(Item-finding records)
::::::::::
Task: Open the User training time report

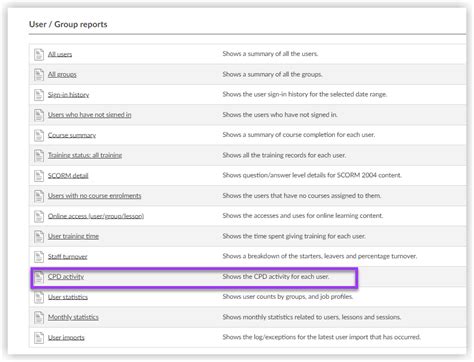Action: tap(73, 236)
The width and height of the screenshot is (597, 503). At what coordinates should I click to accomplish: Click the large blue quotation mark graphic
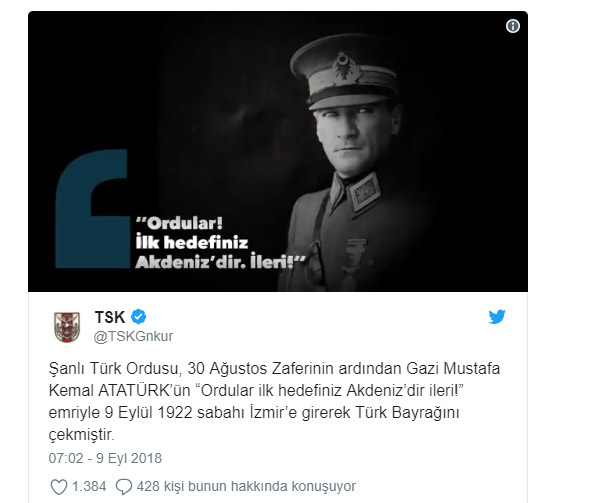(x=92, y=209)
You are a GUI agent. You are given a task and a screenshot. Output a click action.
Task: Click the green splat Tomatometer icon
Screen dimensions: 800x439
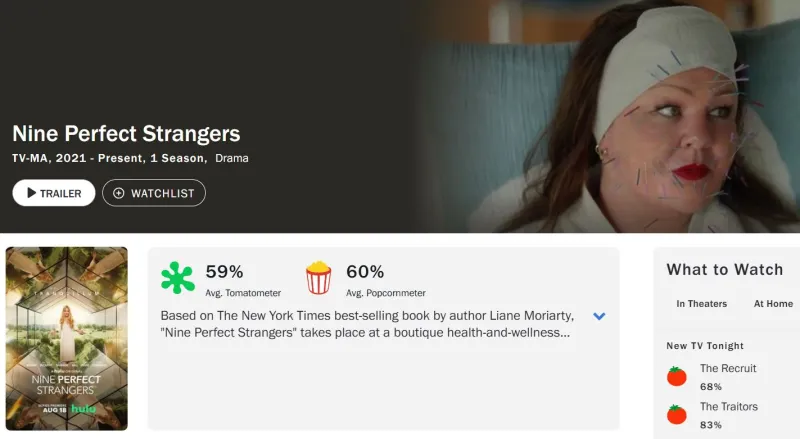pyautogui.click(x=178, y=277)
::::::::::
▸ What is being asked
Reproduce every line of the listing, requests included, and subtract 143 from each coordinate in the answers. Leave out the pictures.

▸ Result of this task
Task: Open the User training time report

Action: tap(-70, 93)
The width and height of the screenshot is (597, 503). At what coordinates should I click to accomplish: Click the large blue quotation mark graphic
(x=-51, y=66)
You are a GUI agent. You are given a task and a screenshot. Output a click action.
Task: Click the green splat Tomatometer icon
Screen dimensions: 800x439
pyautogui.click(x=35, y=134)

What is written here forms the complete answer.